Suitably fortified (geddit?), we entered the Old Town and were taken aback by a pedestrian Main Street positively buzzing with tourists and lined on both sides by low-ceilinged but cavernous shops, selling all manner of upmarket souvenirs, trendy art, jolly-matelot stripy sweaters and various intriguing sweetmeats. In addition, English was suddenly heard to be the prevalent language. Not, I hasten to add, from the good burghers of Old Town Concarneau keen to extend entente cordial or to boost their sales – but by the predominance of drained-looking English parents pushing buggies, roaming the cobbled alleyways and explaining patiently in that teeth-gritting way of the angrily suppressed English middle classes just why Jocasta and Henry couldn’t have yet another bag of marshmallows and James, please stop poking Sophie with your pirate sword, or I’ll take it off you. Ah, happy days.
A walk around the old town walls extended itself accidentally into a continuance along a promenade-of-sorts, and with her now pedestrianised map-reading skills still well to the fore, we enjoyed a gentle Fit-bit measured stroll of over 10,000 paces back to the van, almost unidentifiable amidst the assembled Concourse d’Elegance of The Numptydom of European Nations.
Onwards. Turning to our France Passion Guidebook of interesting places where we could stopover for free (ostensibly in exchange for our purchasing goods or services from our hosts, but no pressure) we sped as best we could towards a shell-fish farm, purporting to offer a range of farmed oysters, clams and other shellfish plus crustaceans such as crab and lobster.
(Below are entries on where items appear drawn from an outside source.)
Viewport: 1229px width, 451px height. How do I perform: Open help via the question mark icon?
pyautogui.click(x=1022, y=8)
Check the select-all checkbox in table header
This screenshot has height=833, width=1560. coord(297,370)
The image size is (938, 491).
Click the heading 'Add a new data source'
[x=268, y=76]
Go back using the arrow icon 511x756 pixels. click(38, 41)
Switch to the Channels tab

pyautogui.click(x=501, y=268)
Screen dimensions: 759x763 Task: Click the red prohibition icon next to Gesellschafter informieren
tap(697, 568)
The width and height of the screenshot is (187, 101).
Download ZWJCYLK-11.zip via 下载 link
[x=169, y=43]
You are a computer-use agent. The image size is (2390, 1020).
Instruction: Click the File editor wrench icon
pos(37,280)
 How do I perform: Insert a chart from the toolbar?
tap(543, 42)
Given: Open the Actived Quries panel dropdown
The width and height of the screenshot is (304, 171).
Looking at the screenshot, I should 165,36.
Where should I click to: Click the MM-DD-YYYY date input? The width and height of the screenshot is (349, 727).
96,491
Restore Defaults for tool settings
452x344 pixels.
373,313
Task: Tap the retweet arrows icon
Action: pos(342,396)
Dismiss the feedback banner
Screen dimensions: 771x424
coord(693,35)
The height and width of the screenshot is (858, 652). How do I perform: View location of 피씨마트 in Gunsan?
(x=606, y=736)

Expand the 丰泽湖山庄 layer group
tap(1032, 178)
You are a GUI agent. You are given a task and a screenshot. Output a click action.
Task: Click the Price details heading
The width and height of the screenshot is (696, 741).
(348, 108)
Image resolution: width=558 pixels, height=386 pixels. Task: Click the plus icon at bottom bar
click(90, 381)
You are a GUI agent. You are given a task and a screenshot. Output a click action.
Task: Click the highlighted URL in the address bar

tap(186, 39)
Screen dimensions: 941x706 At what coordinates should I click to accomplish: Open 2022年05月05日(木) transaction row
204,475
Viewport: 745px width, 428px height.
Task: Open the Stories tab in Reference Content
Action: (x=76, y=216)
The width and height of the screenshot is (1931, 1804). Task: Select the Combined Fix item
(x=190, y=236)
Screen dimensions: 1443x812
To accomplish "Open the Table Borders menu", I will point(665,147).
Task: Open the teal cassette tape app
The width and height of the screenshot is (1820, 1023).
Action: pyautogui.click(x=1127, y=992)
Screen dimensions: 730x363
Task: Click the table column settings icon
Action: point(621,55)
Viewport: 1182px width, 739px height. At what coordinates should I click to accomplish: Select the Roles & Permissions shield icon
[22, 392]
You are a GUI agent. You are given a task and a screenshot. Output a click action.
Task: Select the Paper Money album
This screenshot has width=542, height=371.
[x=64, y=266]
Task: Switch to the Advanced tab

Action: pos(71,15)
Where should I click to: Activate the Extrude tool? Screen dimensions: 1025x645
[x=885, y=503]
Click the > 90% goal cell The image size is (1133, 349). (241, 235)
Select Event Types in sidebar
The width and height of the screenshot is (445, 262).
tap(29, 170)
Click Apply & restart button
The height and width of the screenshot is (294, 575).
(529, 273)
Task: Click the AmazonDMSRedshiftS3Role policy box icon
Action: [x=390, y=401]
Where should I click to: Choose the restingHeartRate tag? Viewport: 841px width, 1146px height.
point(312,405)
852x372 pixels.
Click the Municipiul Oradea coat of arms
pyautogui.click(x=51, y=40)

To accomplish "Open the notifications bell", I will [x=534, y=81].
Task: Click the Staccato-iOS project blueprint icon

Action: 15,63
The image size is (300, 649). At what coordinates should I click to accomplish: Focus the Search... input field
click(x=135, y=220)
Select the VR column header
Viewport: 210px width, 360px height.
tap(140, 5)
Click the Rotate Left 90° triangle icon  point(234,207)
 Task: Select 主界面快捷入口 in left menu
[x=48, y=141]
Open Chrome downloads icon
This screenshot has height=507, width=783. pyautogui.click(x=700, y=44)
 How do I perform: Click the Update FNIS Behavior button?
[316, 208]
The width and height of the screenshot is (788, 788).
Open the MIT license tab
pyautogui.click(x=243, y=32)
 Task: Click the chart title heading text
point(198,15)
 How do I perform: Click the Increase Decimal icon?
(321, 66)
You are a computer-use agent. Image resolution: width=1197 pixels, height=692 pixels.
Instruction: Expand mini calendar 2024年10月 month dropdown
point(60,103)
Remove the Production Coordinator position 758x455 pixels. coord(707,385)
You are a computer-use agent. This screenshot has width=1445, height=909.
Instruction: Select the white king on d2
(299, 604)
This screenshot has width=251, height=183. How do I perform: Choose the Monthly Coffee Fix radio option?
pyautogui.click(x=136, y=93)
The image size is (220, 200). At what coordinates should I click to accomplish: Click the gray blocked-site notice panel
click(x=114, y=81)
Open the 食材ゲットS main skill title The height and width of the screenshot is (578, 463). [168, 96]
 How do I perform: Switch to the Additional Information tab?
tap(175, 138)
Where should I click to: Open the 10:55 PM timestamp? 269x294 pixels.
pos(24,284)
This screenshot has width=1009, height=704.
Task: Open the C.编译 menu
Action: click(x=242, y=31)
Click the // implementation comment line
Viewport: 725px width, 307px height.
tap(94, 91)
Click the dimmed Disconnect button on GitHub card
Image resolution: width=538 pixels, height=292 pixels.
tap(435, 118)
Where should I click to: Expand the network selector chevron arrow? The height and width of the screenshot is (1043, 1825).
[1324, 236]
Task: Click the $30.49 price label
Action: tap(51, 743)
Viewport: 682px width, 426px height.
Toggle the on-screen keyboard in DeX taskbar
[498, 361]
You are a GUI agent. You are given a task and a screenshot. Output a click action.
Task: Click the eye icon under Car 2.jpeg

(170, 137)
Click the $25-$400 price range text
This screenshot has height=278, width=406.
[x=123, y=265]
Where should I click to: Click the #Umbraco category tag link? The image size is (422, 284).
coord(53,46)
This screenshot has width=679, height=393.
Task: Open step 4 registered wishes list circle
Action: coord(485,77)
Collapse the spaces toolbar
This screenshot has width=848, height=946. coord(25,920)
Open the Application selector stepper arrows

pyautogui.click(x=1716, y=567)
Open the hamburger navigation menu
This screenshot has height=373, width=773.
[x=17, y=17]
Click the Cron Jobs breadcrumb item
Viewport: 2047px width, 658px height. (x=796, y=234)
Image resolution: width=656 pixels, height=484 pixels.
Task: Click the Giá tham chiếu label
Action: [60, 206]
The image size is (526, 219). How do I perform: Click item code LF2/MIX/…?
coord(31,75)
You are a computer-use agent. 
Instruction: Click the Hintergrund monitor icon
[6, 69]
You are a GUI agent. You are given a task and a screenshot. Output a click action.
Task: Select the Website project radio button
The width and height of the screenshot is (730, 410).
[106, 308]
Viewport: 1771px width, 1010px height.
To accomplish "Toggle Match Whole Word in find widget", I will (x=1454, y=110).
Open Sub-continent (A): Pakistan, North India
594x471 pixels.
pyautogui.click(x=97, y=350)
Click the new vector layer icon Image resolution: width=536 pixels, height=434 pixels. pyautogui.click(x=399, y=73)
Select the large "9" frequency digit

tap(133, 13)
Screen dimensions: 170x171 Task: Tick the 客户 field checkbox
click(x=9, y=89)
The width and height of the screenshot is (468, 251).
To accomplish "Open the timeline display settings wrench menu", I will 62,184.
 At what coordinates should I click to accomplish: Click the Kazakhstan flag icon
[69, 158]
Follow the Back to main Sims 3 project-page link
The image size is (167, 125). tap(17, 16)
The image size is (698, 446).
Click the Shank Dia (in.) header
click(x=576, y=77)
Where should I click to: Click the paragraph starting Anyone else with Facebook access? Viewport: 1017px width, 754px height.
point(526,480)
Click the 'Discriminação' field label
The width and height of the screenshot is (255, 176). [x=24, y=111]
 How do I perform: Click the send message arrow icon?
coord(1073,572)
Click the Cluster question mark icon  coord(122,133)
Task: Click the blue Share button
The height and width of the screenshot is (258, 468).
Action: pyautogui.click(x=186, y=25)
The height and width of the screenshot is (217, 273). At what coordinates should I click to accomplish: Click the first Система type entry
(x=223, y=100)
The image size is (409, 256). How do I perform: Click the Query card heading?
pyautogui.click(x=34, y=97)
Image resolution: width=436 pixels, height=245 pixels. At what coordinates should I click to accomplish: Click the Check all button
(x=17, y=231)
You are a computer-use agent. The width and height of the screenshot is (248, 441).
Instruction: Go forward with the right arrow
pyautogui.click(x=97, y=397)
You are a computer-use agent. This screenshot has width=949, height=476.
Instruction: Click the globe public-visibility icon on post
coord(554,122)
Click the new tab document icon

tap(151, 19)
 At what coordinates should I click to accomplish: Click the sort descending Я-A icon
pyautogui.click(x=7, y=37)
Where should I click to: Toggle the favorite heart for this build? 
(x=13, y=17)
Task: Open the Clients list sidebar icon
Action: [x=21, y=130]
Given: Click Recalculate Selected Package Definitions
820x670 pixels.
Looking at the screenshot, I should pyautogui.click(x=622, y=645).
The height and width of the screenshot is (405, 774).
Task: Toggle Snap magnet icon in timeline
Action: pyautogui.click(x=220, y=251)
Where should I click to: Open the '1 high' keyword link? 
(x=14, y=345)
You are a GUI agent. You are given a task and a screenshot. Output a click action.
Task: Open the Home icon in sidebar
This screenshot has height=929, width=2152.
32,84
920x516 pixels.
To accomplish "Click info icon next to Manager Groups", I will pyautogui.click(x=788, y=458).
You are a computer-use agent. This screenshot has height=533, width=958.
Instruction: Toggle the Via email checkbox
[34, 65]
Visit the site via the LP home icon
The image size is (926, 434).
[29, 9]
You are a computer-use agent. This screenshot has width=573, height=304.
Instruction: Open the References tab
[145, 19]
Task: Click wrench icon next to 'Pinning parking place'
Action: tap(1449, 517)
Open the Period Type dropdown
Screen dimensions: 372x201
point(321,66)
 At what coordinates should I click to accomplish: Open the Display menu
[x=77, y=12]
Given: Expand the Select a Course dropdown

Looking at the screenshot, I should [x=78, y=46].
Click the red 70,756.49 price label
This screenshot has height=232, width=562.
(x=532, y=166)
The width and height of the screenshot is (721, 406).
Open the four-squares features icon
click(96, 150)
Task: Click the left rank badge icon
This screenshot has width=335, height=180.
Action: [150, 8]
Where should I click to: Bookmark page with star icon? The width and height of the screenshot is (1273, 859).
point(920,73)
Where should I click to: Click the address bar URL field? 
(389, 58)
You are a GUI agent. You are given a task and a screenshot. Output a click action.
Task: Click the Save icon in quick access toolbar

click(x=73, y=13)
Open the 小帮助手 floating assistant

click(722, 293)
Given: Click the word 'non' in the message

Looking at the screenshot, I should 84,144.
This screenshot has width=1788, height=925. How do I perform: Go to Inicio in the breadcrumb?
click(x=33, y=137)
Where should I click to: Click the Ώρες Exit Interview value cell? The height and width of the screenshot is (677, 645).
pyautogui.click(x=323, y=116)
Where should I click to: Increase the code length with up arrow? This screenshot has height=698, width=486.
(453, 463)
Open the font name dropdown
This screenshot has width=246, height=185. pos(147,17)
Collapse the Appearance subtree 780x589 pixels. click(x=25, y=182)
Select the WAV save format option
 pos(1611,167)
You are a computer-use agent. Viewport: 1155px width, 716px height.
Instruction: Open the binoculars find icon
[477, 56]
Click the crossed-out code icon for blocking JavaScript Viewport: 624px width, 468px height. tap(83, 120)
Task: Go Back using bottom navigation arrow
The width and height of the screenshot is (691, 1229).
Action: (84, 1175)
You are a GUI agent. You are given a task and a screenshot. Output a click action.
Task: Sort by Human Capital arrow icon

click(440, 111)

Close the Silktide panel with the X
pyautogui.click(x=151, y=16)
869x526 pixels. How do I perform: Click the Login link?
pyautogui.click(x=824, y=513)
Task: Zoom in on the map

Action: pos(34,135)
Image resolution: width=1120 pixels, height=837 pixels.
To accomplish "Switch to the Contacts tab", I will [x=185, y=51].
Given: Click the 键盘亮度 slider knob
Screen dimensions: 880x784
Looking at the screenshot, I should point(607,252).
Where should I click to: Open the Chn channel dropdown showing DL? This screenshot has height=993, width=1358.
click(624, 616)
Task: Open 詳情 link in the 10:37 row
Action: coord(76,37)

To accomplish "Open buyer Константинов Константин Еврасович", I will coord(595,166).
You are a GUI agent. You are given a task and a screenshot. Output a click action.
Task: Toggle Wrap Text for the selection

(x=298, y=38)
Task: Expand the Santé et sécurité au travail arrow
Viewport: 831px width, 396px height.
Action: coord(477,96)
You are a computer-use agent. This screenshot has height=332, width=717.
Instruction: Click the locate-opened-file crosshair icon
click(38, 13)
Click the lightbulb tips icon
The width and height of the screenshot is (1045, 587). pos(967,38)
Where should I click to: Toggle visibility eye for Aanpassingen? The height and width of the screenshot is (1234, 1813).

As expected, the facility was on the water’s edge at the end of a pine-lined lane and was – perhaps inevitably – more industrial than picturesque, but we claimed the last slot amongst five other vans; introduced ourselves (as instructed by the guidelines) to a fairly indifferent host, and set about peering into all the gurgling tanks full of fairly passive oysters and fairly humongous lobsters.
Indecision about our evening dining plans quickly turned positive when we found a tabled-deck overlooking a sheltered tidal bay, and a menu which provided a vast array of seafood. With classic French salesmanship, a table in the completely empty restaurant could be made available to us at 7pm, and no later, so – excited by the prospect of hot in-van showers, we spent the next frenzied 15 minutes readying ourselves to dine out.
We enjoyed our simple meals of moule mariniere and crevettes something-or-other (which Google managed  to translate, intriguingly, as “shrimp pupils”) but my-oh-my, we were rather outshone by the couple on the next table who seemed to have ordered the entire Atlantic Ocean. This amazing menu item did appear to contain the entire edible content of the second largest ocean on the planet, served up on one huge platter, with two full-sized shell-on crabs as its centre-piece, surrounded by ring after beautifully arranged ring of oysters, clams, mussels, langoustine, prawns and shrimps, the latter of which simply hung over the edge of the dish as if clinging to a sinking ship. We couldn’t even begin to guess what it must have cost, but they did have the biggest, smartest, longest, flashiest motorhome on the pitch!